Poder e Governo
Moraes vota contra, mas STF tem maioria para manter perdão a partidos por cotas eleitorais
Ministro se junta à ala contrária à anistia, mas fica vencido em julgamento que validou compensação por recursos não destinados a mulheres e negros
O ministro Alexandre de Moraes votou, nesta sexta-feira, contra a emenda constitucional que perdoou partidos políticos por irregularidades no repasse de recursos destinados a candidaturas de mulheres e pessoas negras em eleições passadas. Apesar da posição do magistrado, a maioria do Supremo Tribunal Federal (STF) já havia se formado pela manutenção da norma quando o julgamento foi interrompido, no ano passado, por um pedido de vista do próprio Moraes.
Com o voto apresentado nesta sexta-feira, todos os dez ministros atualmente em exercício na Corte já se manifestaram sobre o caso. O placar está em 6 votos a 4 pela constitucionalidade da emenda. O julgamento, no entanto, segue aberto no plenário virtual até o próximo dia 26, período em que os ministros ainda podem alterar seus votos ou pedir destaque, levando a discussão para o plenário físico.
A maioria foi formada pelos ministros Cristiano Zanin, relator do caso, Dias Toffoli, André Mendonça, Nunes Marques, Luiz Fux e Gilmar Mendes. A divergência reuniu Flávio Dino, Cármen Lúcia, Edson Fachin e Alexandre de Moraes.

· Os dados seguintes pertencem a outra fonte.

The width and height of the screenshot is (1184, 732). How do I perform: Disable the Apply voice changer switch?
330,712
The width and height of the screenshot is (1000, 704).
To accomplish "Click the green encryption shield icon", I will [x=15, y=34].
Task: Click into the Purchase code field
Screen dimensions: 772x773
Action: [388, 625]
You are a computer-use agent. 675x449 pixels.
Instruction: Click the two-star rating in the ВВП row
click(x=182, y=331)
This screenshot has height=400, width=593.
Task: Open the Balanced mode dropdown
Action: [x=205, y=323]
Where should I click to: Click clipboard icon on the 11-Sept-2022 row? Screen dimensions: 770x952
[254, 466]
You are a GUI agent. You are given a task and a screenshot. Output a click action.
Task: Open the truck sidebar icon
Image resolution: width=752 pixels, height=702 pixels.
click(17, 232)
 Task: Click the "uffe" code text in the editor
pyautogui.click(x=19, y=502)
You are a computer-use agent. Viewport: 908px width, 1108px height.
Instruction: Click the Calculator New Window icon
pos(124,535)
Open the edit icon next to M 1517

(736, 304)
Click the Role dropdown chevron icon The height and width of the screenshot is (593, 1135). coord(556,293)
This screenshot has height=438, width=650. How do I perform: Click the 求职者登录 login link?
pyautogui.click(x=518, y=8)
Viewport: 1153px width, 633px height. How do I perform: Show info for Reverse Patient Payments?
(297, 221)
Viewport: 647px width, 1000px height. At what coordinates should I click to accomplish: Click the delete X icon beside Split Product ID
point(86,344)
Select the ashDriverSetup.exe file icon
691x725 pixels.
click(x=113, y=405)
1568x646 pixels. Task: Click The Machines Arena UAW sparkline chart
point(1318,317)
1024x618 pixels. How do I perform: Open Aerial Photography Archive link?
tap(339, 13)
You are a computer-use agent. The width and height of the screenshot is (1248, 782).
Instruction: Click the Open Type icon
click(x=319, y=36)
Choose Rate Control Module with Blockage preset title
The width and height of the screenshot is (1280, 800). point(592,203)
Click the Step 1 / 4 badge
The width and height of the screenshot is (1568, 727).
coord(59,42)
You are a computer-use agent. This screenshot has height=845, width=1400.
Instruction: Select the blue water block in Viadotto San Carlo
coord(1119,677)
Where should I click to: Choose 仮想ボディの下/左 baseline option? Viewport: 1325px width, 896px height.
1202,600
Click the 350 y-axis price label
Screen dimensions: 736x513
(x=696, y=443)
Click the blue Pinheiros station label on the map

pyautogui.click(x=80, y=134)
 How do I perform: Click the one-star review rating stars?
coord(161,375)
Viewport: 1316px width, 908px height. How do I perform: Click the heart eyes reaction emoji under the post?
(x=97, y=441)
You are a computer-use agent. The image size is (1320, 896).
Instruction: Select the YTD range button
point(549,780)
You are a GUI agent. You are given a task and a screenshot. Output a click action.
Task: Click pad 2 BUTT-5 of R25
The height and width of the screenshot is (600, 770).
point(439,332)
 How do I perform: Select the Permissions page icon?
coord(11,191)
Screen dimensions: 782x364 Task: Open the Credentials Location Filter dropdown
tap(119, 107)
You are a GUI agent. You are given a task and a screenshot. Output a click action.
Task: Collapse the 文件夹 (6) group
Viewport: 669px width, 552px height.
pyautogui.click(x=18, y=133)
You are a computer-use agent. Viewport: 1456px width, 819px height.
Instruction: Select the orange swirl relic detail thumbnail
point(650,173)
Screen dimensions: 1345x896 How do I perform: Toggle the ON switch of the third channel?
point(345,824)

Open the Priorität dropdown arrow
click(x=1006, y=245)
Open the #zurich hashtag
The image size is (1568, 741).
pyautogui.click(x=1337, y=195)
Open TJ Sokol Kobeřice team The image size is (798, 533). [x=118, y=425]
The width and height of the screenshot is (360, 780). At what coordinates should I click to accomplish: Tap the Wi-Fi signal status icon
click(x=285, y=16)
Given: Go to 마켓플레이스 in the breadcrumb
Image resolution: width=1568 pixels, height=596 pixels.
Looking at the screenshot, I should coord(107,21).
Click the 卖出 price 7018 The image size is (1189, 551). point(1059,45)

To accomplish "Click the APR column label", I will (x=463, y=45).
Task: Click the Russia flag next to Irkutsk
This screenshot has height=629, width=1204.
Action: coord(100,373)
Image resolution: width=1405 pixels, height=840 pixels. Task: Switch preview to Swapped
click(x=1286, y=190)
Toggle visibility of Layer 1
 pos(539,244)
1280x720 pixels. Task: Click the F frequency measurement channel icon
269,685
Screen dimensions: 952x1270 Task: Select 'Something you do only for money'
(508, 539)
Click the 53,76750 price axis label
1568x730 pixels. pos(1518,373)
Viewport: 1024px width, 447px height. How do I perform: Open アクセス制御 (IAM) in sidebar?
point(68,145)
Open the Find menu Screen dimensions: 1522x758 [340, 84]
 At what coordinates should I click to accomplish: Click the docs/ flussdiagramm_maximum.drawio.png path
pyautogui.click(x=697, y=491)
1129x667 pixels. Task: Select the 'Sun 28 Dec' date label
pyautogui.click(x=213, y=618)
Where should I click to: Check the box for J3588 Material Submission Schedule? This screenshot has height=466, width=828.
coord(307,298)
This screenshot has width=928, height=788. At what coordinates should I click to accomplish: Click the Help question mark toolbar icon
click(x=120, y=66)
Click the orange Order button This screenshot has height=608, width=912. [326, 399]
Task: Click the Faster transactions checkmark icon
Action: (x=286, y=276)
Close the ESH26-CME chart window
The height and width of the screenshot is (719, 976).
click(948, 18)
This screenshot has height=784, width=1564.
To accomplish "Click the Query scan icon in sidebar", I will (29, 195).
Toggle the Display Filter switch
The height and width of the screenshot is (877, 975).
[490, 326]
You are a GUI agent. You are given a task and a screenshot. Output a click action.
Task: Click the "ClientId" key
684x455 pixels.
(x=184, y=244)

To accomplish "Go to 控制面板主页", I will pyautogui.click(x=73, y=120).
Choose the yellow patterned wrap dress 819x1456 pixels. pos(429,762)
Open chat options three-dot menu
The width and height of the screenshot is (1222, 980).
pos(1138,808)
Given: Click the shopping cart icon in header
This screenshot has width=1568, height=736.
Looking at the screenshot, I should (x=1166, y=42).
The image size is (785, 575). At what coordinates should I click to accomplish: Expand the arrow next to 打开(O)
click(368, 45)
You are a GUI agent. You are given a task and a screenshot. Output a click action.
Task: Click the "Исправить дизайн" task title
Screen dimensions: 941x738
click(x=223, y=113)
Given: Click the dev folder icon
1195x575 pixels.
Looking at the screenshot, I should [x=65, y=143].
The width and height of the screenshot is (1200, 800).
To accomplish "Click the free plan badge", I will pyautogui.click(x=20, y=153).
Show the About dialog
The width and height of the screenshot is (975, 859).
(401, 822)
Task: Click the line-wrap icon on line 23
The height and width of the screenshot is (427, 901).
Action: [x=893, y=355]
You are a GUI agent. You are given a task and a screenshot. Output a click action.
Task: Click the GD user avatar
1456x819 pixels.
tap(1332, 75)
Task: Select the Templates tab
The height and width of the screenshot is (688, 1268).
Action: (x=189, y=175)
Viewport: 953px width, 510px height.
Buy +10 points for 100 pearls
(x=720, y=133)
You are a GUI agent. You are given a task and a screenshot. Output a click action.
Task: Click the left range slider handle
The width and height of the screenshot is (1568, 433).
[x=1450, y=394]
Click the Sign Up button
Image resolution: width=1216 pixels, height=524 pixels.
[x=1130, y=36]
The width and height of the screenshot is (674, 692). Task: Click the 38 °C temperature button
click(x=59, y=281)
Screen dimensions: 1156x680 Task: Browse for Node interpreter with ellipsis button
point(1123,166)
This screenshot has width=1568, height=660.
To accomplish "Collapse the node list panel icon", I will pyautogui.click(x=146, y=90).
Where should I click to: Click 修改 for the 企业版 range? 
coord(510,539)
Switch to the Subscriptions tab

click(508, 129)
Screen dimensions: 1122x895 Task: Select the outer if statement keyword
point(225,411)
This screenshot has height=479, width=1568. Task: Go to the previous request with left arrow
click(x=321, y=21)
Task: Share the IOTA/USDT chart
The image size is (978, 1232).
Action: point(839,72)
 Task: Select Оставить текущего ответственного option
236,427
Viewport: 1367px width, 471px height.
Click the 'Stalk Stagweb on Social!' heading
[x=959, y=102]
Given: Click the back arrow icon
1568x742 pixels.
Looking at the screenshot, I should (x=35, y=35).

O julgamento analisa ações apresentadas pela Rede Sustentabilidade, pela Federação Nacional das Associações Quilombolas (Fenaq) e pela Procuradoria-Geral da República (PGR) contra dispositivos da emenda aprovada pelo Congresso Nacional. A norma regularizou situações em que partidos deixaram de aplicar corretamente recursos mínimos destinados a candidaturas femininas e negras.
Ao votar pela validade integral da emenda, Zanin sustentou que o Congresso não promoveu uma anistia pura e simples, mas criou um modelo de compensação. Pela regra, as legendas deixam de pagar multas aos cofres públicos, mas ficam obrigadas a destinar os valores não aplicados corretamente a candidaturas negras nas quatro eleições seguintes, a partir de 2026. Esse entendimento prevaleceu no plenário virtual.
A corrente derrotada, aberta por Dino e seguida por Cármen Lúcia, Fachin e Moraes, avaliou que a medida representa uma anistia incompatível com a Constituição. Para os ministros, o perdão enfraquece políticas afirmativas criadas para ampliar a participação política de mulheres e pessoas negras, além de eliminar consequências para legendas que descumpriram as regras em eleições anteriores.
A emenda analisada pelo STF foi aprovada pelo Congresso em meio a críticas de entidades ligadas ao movimento negro e à representação feminina. Os autores das ações argumentam que o texto configura retrocesso nas políticas de inclusão política e institucionaliza sucessivos perdões a partidos que deixam de cumprir as normas de financiamento eleitoral.